1.4 第二天取出，剥掉表皮及脂肪组织，充分剪碎。

1.5 一型胶原蛋白酶消化：加入等体积新配制的预热（提前半小时于37℃的CO₂培养箱预热）的一型胶原蛋白酶溶液，封口膜封口，剧烈晃动培养瓶5~10秒，置于气浴摇床中，37℃，150rpm，消化90min。

1.6 加入2mL完全培养基，终止消化，PBS定容至90mL，分装至2支50mL离心管中，250×g，6min离心。

1.7 弃上清，培养基重悬后合并至一管，PBS定容至45mL，250×g，6min离心。

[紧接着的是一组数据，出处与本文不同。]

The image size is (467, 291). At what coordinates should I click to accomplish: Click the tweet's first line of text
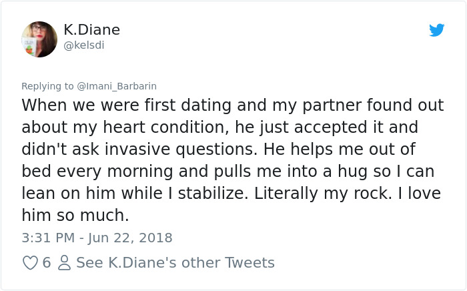[232, 105]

1.8 10mL PBS重悬细胞，吹散，将消化后的组织用100μm细胞滤网过滤后分装到两个50mL的离心管中，PBS定容至30mL，从滤网夹取少量组织均匀铺平放入待接种细胞的T25培养瓶底。

1.9 室温250×g，6min离心。

1.10 吸去上清液，不能直接倒掉。

1.11 加入10mL PBS重悬细胞，250×g，6min离心。

1.12 离心后去上清，加3mL完全培养基重悬细胞。

1.13 将细胞悬液接种到1个T25培养瓶中。

1.14 将培养瓶水平放入37ºC, 5% CO₂培养箱中培养。

1.15 24h后观察细胞，看细胞是否有贴壁或污染现象。

2.1 原代接种第3天进行第一次半量换液。

2.2 轻轻将培养瓶中的培养基倒入50mL离心管中，250×g，6min离心。

2.3 向T25培养瓶中加入离心完毕的1.5mL旧培养基，加入1.5mL新完全培养基，半量换液完毕。

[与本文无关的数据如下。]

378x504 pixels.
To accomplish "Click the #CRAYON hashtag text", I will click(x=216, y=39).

2.4 将培养瓶放入37℃、5%CO₂、饱和湿度的CO₂培养箱中。

2.5 完成第一次换液后每隔3天进行一次半量换液(可以根据生长情况适当调整)，半换液直到细胞生长至90%汇合即需传代。

（P0传P1与P1后传代的操作方法流程一致）

3.1 将完全培养基、PBS、胰酶预热至37℃。

3.2 吸去培养容器中的培养基。用PBS(T25培养瓶加入约3mL，T25培养瓶加入约3mL)洗涤细胞2次注意动作轻柔，清洗全面。吸去PBS。

3.3 加入胰酶(T25培养瓶加入约1.5 mL，T75培养瓶加入约3mL)，迅速铺匀，保证充分接触细胞表面。

3.4 显微镜下观察消化情况，约70%~80%细胞收缩变圆后，轻拍培养容器外壁，使细胞脱离培养表面。立即加入完全培养基(T25培养瓶加入约3mL，T75培养瓶加入约6mL)，随即轻摇培养容器，使培养基和胰酶迅速混匀，终止消化。

3.5 使用吸管或移液管吸取细胞悬液，吹打培养容器底面数次，尽可能将细胞都吹打下来。

3.6 将细胞悬液转移至离心管中。用PBS(T25培养瓶加入约3mL，T75培养瓶加入约 6mL)洗涤容器1次，收集残留细胞。

3.7 收集的所有细胞悬液以250×g，离心4min。

3.8 离心后去除上清。加入2mL完全培养基，轻柔吹打细胞沉淀，充分吹散、混匀。

3.9 将细胞按(2.5~4)×10⁴个活细胞/cm²接种至适宜的培养容器内。

3.10 摇匀细胞，放入37℃、5%CO₂、饱和湿度的CO₂培养箱中。

3.11 传代次日，观察细胞状态。若发现较多漂浮细胞，应予以换液。待细胞生长至 90%汇合，即需传代或冻存。